No debris from the disintegration of a large Chinese rocket was found falling from Taiwan’s skies as it reentered the atmosphere of the Earth on Tuesday, the Taiwanese military said.
Mainland China’s Long March 5B rocket appeared to be failing days after its launch late last month. Fragments were detected above Taiwan at about 11:45 p.m. on Tuesday, according to a website that tracked satellite orbit data.
The rocket debris was not expected to crash down to the Earth until between May 8 and 12, although it was hard to predict the location, the island’s National Space Organization said. The United States Space Command also put the descent of the debris at around May 8.
A veteran officer of the Taiwanese military said, without elaboration, that they were closely monitoring the process and taking the necessary measures.
Spaceflight observer Jonathan McDowell told SpaceNews that the Long March 5B would be the most massive uncontrolled flying object to reenter the Earth in decades.
It could plunge down as far north as New York, Madrid or Beijing, or as south as Chile or New Zealand’s Wellington, he was cited as saying, adding that inhabited areas could not be ruled out.
Mainland China on April 29 launched the first module for its ambitious Tiangong space station from Wenchang on the southern island of Hainan.

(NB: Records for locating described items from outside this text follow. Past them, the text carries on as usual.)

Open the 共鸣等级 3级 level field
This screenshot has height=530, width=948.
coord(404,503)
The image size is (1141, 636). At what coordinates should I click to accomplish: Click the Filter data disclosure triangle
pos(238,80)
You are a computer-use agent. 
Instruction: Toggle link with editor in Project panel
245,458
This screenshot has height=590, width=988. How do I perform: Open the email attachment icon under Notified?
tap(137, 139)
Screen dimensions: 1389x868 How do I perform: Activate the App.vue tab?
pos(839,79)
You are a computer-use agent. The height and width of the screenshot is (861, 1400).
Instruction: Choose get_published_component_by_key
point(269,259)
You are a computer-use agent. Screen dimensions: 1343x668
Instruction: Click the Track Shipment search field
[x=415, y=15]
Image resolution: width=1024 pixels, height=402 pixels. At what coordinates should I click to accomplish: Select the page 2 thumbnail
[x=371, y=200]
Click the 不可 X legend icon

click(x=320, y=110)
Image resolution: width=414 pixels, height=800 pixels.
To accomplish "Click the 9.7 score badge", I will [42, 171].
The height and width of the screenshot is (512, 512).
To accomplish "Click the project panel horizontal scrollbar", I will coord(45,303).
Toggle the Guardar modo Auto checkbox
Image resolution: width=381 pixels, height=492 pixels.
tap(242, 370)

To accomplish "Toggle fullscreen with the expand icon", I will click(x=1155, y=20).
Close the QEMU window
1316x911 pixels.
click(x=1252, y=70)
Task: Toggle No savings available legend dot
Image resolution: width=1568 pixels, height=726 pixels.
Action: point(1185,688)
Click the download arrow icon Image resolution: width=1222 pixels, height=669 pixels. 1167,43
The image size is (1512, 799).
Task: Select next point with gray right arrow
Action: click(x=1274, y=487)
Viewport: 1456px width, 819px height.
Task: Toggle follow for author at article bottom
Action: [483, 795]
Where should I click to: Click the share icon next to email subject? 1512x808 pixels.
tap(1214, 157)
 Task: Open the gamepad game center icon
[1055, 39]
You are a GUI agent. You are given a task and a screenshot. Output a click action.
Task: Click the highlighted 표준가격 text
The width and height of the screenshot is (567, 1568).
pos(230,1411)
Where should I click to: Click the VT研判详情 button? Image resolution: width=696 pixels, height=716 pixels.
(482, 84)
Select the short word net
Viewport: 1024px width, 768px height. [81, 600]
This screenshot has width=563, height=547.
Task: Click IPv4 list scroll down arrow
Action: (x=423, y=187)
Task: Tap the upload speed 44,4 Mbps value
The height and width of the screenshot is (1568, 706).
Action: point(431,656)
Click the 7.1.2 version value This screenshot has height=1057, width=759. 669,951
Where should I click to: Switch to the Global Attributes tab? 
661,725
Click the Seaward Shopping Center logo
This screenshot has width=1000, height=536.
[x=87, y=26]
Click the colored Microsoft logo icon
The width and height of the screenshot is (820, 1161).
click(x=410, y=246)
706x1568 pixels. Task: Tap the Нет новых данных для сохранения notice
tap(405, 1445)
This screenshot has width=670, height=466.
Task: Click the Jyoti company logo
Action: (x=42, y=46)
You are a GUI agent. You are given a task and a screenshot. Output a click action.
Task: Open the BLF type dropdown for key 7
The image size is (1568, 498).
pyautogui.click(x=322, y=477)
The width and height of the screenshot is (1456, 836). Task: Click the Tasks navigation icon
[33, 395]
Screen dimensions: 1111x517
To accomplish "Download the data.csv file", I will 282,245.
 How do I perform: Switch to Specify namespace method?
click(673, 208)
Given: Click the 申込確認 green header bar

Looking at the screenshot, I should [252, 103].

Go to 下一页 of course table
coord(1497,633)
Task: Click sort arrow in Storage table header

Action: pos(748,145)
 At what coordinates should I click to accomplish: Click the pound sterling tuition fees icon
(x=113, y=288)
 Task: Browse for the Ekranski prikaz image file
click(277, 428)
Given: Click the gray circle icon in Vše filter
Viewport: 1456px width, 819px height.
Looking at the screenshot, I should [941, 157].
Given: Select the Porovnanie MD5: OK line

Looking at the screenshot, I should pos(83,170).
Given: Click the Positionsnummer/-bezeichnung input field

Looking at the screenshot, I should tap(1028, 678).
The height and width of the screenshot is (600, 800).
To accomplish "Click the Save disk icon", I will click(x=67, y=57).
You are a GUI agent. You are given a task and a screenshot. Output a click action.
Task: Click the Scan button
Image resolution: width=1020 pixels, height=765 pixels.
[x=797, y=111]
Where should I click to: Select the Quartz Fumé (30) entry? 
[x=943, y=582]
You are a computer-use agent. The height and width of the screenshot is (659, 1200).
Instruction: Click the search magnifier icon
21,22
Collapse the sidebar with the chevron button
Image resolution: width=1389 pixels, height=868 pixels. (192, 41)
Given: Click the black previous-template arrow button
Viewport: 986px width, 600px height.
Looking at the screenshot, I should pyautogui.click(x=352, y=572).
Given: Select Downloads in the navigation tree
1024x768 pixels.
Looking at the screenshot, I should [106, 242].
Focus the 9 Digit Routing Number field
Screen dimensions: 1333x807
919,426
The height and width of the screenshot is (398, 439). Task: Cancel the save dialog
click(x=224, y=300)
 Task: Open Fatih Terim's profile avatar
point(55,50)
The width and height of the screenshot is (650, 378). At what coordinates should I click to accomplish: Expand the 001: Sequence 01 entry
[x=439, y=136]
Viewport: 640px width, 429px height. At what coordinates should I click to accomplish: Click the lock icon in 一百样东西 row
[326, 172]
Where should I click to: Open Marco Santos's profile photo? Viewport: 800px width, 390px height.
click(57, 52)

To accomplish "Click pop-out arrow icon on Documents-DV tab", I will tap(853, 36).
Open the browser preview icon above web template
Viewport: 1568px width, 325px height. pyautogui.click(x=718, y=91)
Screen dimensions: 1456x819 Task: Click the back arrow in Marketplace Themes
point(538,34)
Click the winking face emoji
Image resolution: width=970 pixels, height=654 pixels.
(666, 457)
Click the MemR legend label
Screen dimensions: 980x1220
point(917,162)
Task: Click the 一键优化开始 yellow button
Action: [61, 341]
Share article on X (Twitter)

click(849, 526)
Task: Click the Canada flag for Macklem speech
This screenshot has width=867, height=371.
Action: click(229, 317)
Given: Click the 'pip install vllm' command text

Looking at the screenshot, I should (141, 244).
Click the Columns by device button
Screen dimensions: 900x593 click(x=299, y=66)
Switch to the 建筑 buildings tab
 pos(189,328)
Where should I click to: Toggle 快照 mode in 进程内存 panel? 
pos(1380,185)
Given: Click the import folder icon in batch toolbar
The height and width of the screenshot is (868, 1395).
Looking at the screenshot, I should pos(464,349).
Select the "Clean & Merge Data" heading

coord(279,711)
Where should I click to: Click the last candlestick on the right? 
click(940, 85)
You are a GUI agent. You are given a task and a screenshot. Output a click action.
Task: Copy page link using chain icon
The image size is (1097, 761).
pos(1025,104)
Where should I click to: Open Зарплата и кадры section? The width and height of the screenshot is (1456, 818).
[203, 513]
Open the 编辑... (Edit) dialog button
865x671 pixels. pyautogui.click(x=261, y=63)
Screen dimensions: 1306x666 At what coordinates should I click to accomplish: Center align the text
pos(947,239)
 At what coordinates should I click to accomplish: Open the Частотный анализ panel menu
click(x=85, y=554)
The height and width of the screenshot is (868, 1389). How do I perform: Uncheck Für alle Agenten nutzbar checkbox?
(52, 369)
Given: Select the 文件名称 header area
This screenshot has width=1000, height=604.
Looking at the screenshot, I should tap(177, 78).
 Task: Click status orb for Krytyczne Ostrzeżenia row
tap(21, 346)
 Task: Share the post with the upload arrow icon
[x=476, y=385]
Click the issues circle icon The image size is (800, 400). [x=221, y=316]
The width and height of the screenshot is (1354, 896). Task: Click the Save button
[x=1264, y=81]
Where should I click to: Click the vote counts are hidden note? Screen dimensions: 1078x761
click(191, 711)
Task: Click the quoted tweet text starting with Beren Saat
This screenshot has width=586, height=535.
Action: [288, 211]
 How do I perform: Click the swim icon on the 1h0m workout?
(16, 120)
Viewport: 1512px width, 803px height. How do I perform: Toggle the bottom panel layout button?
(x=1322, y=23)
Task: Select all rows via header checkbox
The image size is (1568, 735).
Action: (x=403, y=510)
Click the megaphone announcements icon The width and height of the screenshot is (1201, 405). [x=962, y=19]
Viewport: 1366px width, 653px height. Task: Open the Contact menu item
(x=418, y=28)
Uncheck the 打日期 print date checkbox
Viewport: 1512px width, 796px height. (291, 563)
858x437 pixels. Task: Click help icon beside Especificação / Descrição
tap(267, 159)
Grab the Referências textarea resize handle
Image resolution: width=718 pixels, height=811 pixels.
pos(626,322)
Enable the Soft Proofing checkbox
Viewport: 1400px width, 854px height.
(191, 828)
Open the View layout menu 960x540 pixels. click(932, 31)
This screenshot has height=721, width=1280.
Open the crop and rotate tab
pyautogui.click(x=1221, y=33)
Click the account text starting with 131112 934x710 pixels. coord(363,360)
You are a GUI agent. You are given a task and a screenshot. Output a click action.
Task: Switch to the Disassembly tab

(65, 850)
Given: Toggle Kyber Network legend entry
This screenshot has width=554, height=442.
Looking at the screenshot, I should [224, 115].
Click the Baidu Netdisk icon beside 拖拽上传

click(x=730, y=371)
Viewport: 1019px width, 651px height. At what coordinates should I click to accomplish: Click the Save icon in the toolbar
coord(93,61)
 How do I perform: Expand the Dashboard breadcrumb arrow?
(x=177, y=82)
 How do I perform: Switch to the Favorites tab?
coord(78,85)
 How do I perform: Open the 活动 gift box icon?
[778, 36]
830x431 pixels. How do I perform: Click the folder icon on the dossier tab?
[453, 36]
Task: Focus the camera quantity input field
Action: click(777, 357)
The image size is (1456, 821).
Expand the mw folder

The space station module, known as Tianhe, was traveling in its correct orbit after separating as planned from the core part of the rocket, but is now headed back to the Earth in a doomed mission.
The core part of the rocket measured roughly 30 meters long and five meters wide, SpaceNews reported. The U.S. military had been tracking the spacecraft since its launch and found that it was traveling at seven kilometers per second in orbit, the report said.
An amateur astronomy observer in Japan was also observing the development of the incident. The rocket core was showing regular flashes, indicating that it was tumbling and had gone out of control, the person wrote on Twitter.
Media reports said that the rocket was traveling at extremely high speed, going round the Earth almost every 90 minutes. As the circumstances were changing every minute, the reentry point could vary by thousands of kilometers.